Use GPT-3 style API'sEdit
Wikifunctions should support function contracts, as already provided by different programming languages (like Eiffel, Spark-Ada, or JML; or even Python with different packages), that is:
- Preconditions: A new section after the function arguments with a list of boolean predicates indicating the conditions required by the arguments before calling this function (e.g. list cannot be empty, or first parameter must be greater than the second one)
- Postconditions: A new section after the function arguments with a list of boolean predicates indicating the conditions that are guaranteed by the result of the function (e.g. result is between zero and the first parameter, or the length of the output list is the length of the input list plus one)
- Type invariants: A new section in the data type page with a list of boolean predicates indicating the conditions met by every value of this data type (e.g. value must be strictly greater than zero, or is a prime number)

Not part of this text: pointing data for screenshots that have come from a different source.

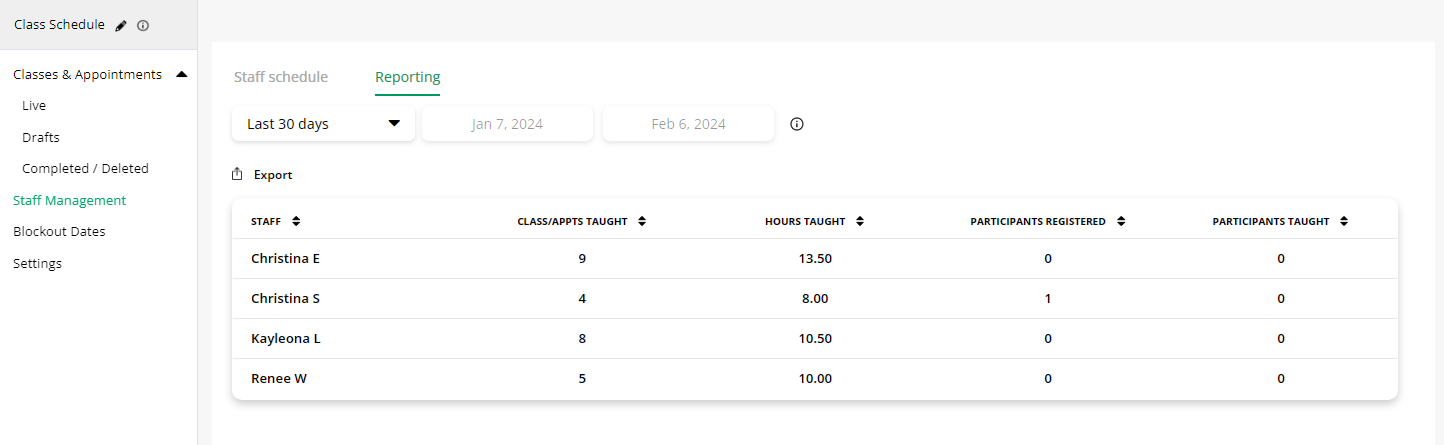Switch to Staff schedule tab
Viewport: 1444px width, 445px height.
(281, 77)
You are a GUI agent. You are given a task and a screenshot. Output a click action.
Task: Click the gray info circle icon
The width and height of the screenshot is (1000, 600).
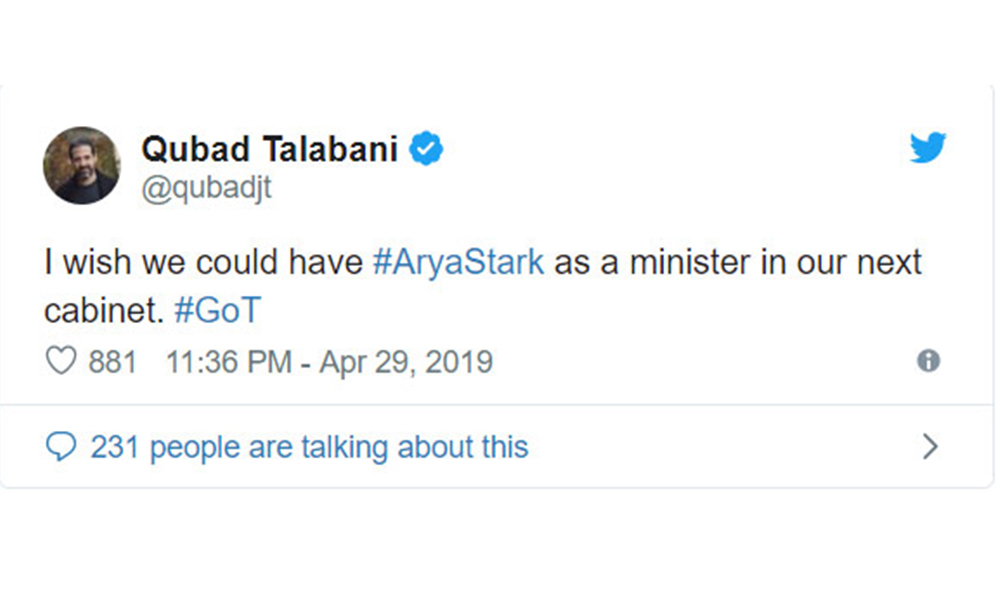(x=928, y=361)
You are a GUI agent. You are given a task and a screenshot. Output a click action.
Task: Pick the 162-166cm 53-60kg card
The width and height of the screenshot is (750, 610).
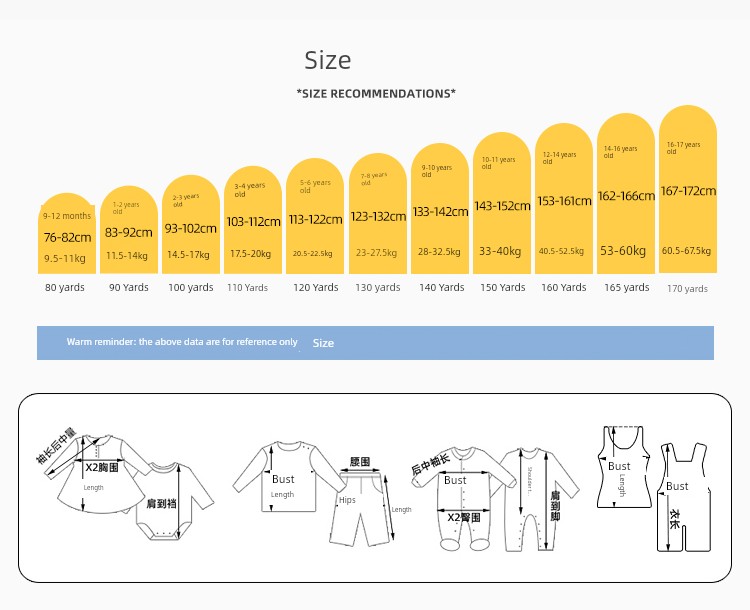[x=626, y=194]
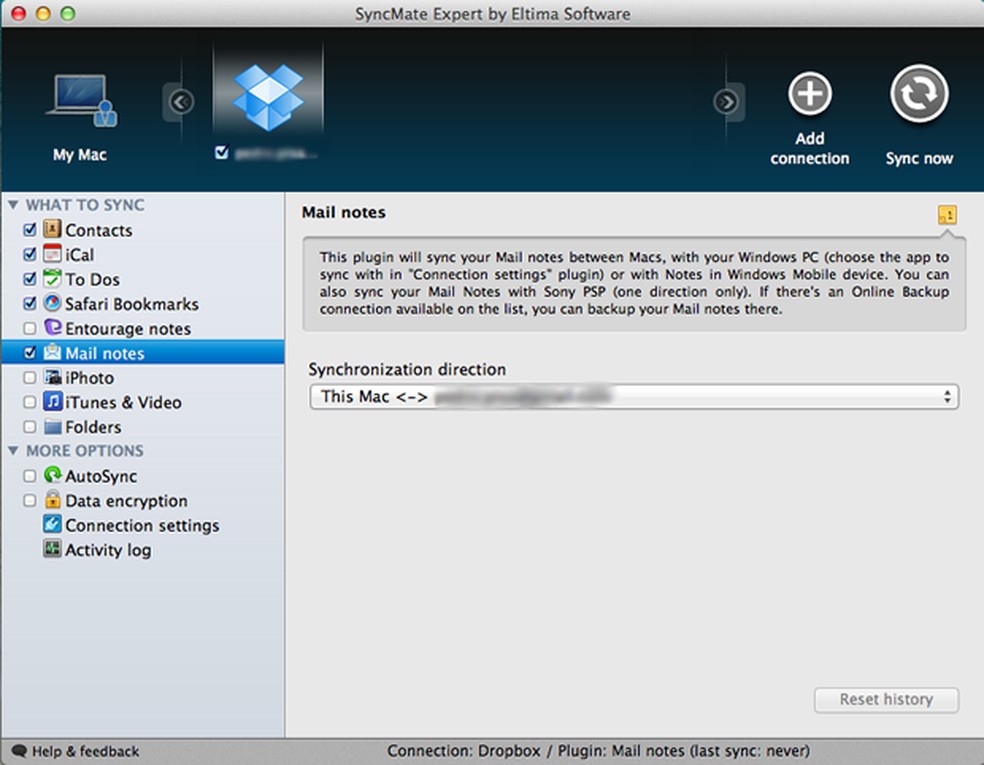Enable AutoSync
The height and width of the screenshot is (765, 984).
(29, 476)
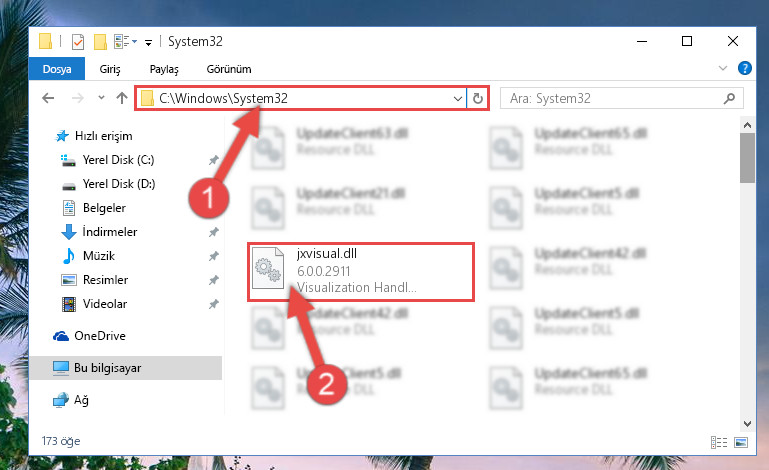Expand recent locations dropdown arrow
This screenshot has width=769, height=470.
[101, 98]
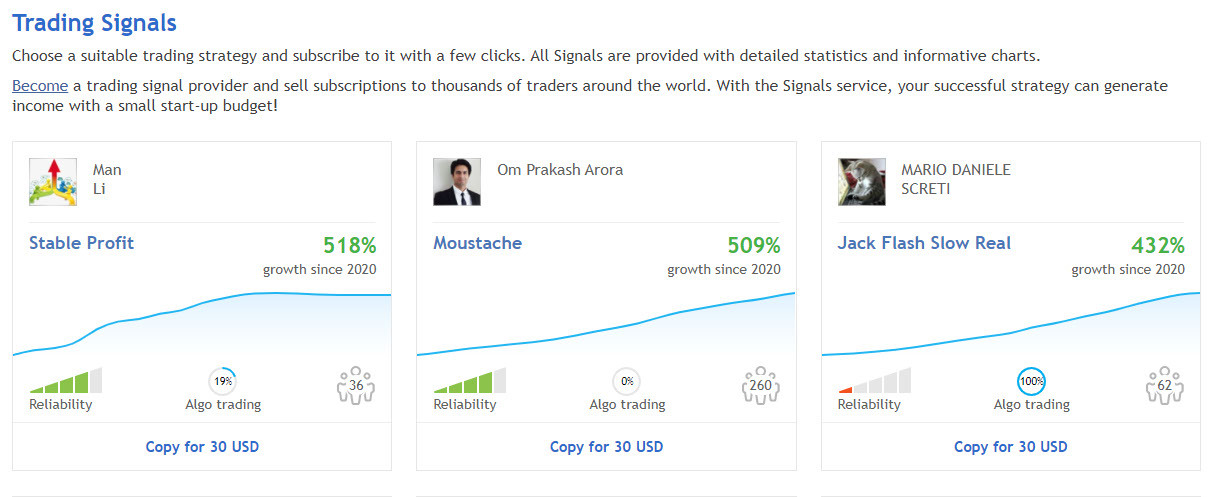Open Man Li's avatar image

[x=53, y=182]
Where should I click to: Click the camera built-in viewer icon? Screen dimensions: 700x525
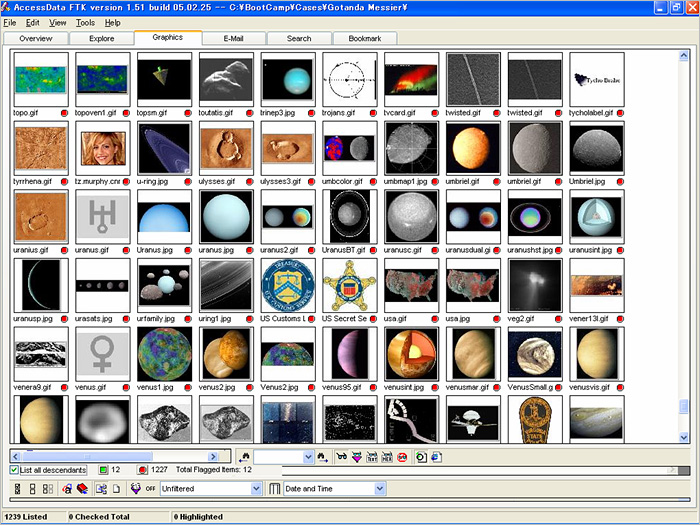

Probably the simplest approach is that each predicate is just a function in the same namespace as the rest of the functions. In programming languages usually extra operations are allowed in contract predicates (like the "for all" or "there is at least one" quantifiers), but this may be optional. In pre-conditions it would be required just to reference the function arguments, and in post-conditions a way to reference the function result will be needed. As I understand that arguments cannot be modified, there is no need to reference in postconditions the original value of a parameter at function start. All predicates of the list must be true (i.e. a logical and of all the predicates), and preconditions can be as detailed as needed, probably being also useful for renderers, e.g. argument must be an wikidata item of a human, and also already dead.
Besides formally documenting the function for implementers and users (e.g. if a precondition fails, the user will get a unified and clear error message, without the need to handle the different errors inside each function implementation), postconditions are very useful for automatically checking the results during tests, and would be nice that the platform generates a report with constraints violations for each implementation in case a result doesn't fulfill the postcondition with a set of input parameters (so the implementation or postcondition can be corrected). Type invariants would be implicit function preconditions of every function with arguments of that type, and implicit postconditions of every function with a result of that data type.
Other advantages usually obtained is the potential to simplify implementations because some defensive code can be reduced thanks to the preconditions, and avoids the need to handle exceptional situations in a compatible way between all supported languages. Maybe "robustness tests" should also be provided, i.e. some special tests for a function checking that some parameters are not allowed by the current preconditions of the function.